Brano proposto:

━━━━━━━━━━

Men in Black era un film d’azione, che ricordava Star Wars per la moltitudine delle varie forme di vita planetarie oltre che allo charme di 007. Il tutto, riuscendo a far ridere e sorridere per quasi due ore.

Dopo tanti anni e dopo una trilogia che concludeva un ciclo narrativo, ecco ritornare sul grande schermo i rappresentanti di questa organizzazione segreta dedita al “controllo” della vita aliena. Men in Black: International vede nuovi agenti segreti impegnati in nuove avventure: cambieranno gli attori ma non cambierà il successo della pellicola?

Per stare al passo coi tempi e con le mode di Hollywood, troviamo una protagonista di sesso femminile afroamericana, la bella Tessa Thompson già ammirata in Creed 1 e 2, the Avengers: Endgame e nella serie, gioiello sconosciuto che consiglio a tutti, Westworld.

L’altro agente in completo nero è invece quel gran manzo di Chris Hemsworth, il Thor dell’universo Marvel ma anche il protagonista dell’ottimo Rush e uno de I 7 sconosciuti a El Royal. La regia è di un veterano come F. Gary Gray, quello de Il negoziatore e Fast & Furious 8.

Questo reboot della saga di Men in Black sarà all’altezza dei suoi predecessori? Speriamo di non aver bisogno dello sparaflash per dimenticare qualche indegna visione!

━━━━━━━━━━

Record forniti:

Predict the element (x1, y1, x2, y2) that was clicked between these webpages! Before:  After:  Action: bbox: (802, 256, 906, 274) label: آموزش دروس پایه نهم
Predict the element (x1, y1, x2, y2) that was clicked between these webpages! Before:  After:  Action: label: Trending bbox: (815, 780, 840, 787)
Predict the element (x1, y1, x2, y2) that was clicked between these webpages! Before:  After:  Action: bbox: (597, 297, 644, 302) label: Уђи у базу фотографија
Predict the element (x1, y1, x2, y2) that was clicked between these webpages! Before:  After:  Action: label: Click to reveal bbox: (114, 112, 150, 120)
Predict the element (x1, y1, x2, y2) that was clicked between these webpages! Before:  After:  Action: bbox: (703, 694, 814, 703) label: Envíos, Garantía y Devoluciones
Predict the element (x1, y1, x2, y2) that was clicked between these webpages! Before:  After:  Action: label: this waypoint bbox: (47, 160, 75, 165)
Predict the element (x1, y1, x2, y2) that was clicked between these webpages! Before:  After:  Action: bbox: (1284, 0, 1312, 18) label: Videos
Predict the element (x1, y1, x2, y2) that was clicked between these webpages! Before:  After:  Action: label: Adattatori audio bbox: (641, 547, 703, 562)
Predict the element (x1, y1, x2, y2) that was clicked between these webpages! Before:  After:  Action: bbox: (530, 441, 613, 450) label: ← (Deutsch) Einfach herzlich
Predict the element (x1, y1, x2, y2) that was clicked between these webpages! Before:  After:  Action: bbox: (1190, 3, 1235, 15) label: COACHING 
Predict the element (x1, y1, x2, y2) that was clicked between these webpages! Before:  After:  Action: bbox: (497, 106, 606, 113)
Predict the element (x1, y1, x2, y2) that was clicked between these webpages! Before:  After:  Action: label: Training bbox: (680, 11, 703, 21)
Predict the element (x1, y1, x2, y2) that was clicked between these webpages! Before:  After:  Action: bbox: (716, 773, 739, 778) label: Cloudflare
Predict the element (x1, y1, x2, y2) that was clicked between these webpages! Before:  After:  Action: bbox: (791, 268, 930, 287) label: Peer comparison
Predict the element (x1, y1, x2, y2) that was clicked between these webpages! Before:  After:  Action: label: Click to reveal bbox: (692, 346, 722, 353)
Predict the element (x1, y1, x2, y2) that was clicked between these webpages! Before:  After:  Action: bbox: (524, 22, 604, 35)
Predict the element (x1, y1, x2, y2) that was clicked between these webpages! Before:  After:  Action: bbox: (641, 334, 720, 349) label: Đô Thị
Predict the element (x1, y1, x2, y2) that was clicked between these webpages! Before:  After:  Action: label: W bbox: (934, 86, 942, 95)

━━━━━━━━━━

Serie di esercizi:
a) Secondo il brano su Men in Black: International, chi firma la regia del film?
b) Copia dal brano su Men in Black tutto ciò che va da "Per stare al" fino a "Fast & Furious 8.".

Soluzioni:
a) F. Gary Gray.

b)
Per stare al passo coi tempi e con le mode di Hollywood, troviamo una protagonista di sesso femminile afroamericana, la bella Tessa Thompson già ammirata in Creed 1 e 2, the Avengers: Endgame e nella serie, gioiello sconosciuto che consiglio a tutti, Westworld.

L’altro agente in completo nero è invece quel gran manzo di Chris Hemsworth, il Thor dell’universo Marvel ma anche il protagonista dell’ottimo Rush e uno de I 7 sconosciuti a El Royal. La regia è di un veterano come F. Gary Gray, quello de Il negoziatore e Fast & Furious 8.